About transformation and lighting, and why it's better to do in hardware.
First of all, transformation is the process of transforming all the vertices according to the current view point. what does that mean? If you move forward, in reality, what is done is that every vertice is moved backwards by the amount you moved forward, which has the same result. If you turn to the right, in truth, every vertice is rotated to the left by the amount you turned right. Basically, transformation is the process of rotating and moving all the vertices in a scene (except that moving the vertices is called Translation). Lighting is, of course, finding the amount of light hitting each vertex according to the positions of light sources. These calculations are essential to every 3D application.
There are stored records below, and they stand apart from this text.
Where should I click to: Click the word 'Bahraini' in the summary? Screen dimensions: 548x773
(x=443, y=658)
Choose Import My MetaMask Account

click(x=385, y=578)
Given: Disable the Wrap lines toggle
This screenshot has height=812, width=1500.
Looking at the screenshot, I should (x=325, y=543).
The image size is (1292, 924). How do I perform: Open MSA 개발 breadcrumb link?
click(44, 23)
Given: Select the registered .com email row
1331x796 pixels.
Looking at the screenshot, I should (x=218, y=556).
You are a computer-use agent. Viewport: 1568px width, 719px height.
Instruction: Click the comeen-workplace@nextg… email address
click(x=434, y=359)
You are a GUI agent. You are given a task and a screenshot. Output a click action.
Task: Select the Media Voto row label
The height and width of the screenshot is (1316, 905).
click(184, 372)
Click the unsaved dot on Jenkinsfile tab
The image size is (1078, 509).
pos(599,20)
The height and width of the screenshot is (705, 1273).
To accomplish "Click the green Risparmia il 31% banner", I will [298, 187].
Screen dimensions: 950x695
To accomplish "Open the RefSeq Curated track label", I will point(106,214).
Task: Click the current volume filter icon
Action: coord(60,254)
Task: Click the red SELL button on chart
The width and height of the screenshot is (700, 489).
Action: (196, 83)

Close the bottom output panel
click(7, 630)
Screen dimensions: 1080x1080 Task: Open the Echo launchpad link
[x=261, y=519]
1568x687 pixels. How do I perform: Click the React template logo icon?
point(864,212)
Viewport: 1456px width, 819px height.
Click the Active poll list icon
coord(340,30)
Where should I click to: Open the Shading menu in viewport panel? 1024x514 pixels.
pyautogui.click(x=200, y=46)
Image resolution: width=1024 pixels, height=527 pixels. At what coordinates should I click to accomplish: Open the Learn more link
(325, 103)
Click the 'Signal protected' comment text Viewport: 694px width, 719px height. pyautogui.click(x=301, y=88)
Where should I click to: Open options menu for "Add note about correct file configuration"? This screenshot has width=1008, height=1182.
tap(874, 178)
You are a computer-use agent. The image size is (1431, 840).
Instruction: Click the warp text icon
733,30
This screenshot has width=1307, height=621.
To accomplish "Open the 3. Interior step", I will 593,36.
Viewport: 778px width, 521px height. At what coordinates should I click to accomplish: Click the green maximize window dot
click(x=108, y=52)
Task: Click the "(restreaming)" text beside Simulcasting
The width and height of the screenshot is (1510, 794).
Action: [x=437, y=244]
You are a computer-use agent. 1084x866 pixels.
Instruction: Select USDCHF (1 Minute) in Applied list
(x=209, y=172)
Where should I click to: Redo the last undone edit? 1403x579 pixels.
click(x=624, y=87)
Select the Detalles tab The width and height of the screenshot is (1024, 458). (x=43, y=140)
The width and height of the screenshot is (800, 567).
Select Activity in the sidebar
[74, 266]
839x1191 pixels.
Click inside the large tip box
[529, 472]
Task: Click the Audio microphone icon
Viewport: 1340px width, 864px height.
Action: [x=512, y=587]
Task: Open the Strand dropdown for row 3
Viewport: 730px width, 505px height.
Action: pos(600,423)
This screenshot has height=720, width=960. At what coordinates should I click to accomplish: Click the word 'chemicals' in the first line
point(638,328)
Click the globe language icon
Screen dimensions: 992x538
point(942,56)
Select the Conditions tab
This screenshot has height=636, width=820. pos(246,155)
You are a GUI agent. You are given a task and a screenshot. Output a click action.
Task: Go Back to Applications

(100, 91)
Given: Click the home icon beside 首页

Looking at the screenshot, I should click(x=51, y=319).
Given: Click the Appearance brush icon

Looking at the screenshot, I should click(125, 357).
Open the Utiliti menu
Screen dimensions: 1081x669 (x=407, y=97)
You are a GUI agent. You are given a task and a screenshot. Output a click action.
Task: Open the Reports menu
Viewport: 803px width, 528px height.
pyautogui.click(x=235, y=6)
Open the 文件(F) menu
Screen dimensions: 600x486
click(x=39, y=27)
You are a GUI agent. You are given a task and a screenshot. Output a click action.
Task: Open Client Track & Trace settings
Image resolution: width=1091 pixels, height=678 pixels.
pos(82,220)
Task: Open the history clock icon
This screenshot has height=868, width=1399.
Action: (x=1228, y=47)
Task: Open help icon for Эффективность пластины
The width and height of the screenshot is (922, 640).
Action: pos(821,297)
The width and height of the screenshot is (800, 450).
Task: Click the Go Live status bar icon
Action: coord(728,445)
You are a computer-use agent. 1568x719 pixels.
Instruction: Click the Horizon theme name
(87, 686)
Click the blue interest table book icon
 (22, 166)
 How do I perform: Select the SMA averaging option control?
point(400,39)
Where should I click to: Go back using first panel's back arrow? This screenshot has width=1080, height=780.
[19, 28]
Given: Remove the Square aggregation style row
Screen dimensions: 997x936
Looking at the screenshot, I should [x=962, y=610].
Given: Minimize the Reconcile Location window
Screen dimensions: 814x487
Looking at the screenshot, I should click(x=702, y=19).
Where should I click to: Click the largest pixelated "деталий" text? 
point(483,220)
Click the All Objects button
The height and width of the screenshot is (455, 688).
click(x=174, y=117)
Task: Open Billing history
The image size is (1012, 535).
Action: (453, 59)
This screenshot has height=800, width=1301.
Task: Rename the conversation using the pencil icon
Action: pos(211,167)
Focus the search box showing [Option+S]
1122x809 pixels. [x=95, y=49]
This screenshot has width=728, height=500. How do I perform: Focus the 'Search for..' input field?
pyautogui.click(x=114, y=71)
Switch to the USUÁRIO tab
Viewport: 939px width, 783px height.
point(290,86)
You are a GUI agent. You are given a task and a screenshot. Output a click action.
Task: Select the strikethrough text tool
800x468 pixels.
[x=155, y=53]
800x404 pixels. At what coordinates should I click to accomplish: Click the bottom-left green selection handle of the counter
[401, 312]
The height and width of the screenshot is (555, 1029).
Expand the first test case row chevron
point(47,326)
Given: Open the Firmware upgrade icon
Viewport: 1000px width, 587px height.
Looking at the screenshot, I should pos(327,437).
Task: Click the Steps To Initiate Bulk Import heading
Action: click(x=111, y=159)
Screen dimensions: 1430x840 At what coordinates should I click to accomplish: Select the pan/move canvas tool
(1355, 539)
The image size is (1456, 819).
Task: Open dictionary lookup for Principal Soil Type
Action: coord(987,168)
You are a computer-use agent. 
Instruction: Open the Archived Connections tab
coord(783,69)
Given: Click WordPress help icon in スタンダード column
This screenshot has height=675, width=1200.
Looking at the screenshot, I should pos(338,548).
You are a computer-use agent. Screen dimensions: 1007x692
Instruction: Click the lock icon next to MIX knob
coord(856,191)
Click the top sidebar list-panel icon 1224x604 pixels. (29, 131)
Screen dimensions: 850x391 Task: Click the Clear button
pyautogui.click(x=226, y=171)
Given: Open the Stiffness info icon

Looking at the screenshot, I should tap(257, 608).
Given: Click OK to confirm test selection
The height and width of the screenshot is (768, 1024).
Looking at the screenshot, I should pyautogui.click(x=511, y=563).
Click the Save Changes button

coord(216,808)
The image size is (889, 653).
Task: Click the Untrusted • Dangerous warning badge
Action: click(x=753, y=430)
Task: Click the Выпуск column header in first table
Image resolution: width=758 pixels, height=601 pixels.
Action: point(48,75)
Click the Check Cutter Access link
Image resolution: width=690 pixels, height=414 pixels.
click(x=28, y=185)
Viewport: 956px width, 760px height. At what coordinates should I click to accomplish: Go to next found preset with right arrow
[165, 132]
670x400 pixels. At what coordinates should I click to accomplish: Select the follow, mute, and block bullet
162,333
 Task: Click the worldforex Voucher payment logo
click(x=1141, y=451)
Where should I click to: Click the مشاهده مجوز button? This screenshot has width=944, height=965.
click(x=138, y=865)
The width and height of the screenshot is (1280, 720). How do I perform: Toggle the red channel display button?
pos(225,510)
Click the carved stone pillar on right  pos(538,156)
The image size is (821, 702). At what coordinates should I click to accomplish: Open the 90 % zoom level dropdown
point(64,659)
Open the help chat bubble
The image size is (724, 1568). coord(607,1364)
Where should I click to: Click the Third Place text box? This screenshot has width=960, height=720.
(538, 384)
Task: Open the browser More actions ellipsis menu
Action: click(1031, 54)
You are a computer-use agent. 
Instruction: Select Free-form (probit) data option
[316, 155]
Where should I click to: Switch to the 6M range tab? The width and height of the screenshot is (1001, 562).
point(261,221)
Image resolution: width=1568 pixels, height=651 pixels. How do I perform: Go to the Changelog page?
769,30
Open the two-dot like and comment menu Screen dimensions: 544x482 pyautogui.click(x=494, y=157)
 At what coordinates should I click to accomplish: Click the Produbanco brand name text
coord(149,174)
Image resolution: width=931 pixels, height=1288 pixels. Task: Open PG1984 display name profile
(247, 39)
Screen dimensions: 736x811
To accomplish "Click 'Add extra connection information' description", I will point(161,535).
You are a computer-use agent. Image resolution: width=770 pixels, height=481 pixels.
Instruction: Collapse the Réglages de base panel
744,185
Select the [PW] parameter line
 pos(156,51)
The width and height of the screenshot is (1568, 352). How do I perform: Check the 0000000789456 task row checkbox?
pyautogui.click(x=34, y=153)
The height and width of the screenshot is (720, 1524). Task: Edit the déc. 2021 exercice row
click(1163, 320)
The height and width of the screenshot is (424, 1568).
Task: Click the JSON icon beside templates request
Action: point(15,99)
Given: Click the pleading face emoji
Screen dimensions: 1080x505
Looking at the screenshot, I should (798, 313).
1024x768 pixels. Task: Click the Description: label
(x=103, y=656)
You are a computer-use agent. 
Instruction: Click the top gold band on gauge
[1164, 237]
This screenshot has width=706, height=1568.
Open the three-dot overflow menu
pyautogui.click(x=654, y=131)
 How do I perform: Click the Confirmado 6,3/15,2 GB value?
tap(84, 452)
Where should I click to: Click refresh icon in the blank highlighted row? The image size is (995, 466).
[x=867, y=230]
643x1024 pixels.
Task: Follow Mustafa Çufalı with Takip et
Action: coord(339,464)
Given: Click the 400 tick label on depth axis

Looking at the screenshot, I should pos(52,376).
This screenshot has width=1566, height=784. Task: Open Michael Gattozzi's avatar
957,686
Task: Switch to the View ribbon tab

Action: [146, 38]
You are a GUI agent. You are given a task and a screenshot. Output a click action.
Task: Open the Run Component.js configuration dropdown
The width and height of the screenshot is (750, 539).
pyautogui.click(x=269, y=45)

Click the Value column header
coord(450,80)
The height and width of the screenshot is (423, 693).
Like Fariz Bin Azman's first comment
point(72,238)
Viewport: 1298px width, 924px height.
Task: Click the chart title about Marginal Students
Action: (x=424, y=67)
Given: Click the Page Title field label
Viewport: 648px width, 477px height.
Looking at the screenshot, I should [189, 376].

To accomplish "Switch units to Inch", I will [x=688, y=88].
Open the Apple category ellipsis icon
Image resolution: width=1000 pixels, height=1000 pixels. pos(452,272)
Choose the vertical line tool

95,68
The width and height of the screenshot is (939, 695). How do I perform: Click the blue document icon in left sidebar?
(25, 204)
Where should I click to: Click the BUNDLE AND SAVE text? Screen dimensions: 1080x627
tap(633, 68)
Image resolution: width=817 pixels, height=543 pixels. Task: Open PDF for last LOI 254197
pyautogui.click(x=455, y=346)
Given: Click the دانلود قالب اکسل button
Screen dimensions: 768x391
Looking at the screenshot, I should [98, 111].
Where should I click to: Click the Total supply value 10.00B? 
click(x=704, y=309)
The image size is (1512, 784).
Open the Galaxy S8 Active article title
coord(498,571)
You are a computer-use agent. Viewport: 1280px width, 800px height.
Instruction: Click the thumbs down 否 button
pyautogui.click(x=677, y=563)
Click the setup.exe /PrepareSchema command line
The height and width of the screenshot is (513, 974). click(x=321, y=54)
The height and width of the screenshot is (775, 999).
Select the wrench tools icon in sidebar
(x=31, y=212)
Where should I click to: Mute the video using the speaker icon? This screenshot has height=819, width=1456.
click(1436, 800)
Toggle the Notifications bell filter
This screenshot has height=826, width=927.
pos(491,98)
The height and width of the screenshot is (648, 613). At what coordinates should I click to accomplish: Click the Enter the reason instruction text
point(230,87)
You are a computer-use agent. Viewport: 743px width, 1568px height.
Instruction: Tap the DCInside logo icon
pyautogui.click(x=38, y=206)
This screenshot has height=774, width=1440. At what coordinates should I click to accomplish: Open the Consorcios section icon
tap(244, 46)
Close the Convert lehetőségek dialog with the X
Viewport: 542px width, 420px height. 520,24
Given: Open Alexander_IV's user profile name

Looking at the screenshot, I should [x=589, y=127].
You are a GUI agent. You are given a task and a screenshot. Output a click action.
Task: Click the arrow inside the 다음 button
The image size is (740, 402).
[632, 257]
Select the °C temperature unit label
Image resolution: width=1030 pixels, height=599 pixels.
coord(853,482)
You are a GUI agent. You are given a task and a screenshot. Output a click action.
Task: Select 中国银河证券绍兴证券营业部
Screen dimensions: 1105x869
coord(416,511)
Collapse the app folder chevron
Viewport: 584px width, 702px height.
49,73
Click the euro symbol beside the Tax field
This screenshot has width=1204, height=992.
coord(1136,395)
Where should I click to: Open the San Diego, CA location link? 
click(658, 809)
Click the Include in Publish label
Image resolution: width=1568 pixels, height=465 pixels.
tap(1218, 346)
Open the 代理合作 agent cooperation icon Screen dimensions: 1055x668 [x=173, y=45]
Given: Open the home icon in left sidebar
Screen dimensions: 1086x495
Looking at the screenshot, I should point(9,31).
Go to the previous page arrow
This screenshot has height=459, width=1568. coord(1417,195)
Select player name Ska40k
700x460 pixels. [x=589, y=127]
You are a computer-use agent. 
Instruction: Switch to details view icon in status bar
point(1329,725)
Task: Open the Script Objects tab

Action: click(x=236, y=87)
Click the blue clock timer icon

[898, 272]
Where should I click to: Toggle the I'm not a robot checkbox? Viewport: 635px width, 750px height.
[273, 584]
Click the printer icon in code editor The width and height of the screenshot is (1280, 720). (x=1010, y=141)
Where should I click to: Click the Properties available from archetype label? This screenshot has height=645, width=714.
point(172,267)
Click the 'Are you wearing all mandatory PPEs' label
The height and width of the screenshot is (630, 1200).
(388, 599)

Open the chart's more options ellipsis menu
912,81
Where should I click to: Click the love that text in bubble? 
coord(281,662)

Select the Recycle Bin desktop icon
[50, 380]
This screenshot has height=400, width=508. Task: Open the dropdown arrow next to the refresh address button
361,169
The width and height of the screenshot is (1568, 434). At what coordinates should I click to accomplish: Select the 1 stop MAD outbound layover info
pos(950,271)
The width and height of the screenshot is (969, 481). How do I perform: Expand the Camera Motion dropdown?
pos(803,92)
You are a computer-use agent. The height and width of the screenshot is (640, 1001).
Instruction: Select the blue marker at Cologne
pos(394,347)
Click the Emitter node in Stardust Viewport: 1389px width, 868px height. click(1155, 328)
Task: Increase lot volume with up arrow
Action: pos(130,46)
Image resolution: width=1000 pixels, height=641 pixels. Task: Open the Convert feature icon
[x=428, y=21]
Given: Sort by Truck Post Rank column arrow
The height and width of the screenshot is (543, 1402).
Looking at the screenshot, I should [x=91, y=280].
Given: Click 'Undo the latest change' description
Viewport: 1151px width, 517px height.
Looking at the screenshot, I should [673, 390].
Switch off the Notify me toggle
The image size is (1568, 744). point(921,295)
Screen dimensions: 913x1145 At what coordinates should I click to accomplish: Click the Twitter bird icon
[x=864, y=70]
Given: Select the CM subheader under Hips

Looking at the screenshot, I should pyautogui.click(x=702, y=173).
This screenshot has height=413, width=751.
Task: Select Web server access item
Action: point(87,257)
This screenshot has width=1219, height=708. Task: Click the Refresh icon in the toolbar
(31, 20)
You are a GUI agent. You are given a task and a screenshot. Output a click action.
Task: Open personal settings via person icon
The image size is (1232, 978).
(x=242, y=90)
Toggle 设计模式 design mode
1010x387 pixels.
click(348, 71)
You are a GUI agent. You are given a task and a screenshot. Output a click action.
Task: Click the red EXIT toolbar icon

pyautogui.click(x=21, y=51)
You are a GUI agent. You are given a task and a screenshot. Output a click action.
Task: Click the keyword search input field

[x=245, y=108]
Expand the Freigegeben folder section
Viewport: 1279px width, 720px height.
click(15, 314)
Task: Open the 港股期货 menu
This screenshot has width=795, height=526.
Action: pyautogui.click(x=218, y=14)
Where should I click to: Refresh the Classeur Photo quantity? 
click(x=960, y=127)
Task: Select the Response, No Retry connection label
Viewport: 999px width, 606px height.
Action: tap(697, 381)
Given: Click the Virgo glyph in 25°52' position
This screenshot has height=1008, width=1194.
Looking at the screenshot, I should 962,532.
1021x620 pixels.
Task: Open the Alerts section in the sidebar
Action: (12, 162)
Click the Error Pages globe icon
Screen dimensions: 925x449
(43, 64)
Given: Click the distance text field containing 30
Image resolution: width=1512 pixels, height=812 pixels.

Before there were consumer-level graphics cards, and before those cards had T&L capabilities, all those calculations were done with custom code different for every game, tailored to meet the specific demands of that game. When the first graphics cards came to the consumer market, they were simply raster devices - you gave them screen-coordinates of vertices (vertices which have already been transformed, and projected from 3d coordinates to screen-space (which is 2d)), along with Z values for the Z-buffer, texture coordinates, lighting values, fog values, etc. and they drew the 2d polygons.
The programmer could use the functions built into the APIs for handling transformation and/or projection, but they were simply slower than doing it with your own code. FreeSpace 2 was coded like that.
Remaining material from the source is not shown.